Quidel originally sued Erlangen, Germany-based Siemens Healthineers in December 2016 claiming false advertising and unfair competition associated with competing assays that measure thyroid-stimulating immunoglobins to detect Graves' disease, an autoimmune disorder that causes hyperthyroidism. At the time, Quidel's lawsuit was filed against Siemens Healthcare Diagnostics and Siemens Medical Solutions that later, along with Siemens Medical Systems, became Siemens Healthineers.
According to the court document, "Quidel has not produced any evidence that [it] has suffered damages … as a result of Siemens' allegedly false advertising."
The lawsuit was related to two types of assays ─ TSH receptor antibody (TRAb) and thyroid-stimulating immunoglobin (TSI) that detect Graves' disease. TRAb assays detect both thyroid-stimulating immunoglobins (TSI) and thyroid blocking immunoglobins (TBI), while TSI assays detect thyroid-stimulating immunoglobins only.
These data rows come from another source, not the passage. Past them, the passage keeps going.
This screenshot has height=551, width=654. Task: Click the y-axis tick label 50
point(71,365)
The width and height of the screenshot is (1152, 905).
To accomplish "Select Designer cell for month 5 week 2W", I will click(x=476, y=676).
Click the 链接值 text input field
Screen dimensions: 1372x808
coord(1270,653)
"The crux of this matter lies in Siemens' advertising of Immulite," Siemens' Graves' disease test, the court document said. "In Quidel's opinion, Immulite 'measures the binding of antibodies to the TSH receptor without discrimination,' meaning it does not distinguish between stimulating [and] blocking antibodies. However, Siemens advertised Immulite as a 'TSI only' assay … that does distinguish between stimulating and blocking antibodies."
In its original complaint, San Diego-based Quidel said its own assay, called the Thyretain TSI Reporter BioAssay, is the only commercially available assay that detects TSI, "as opposed to both thyroid-stimulating and thyroid-blocking immunoglobins."
The court, in its conclusion, stated that "Quidel is not entitled to a presumption of injury."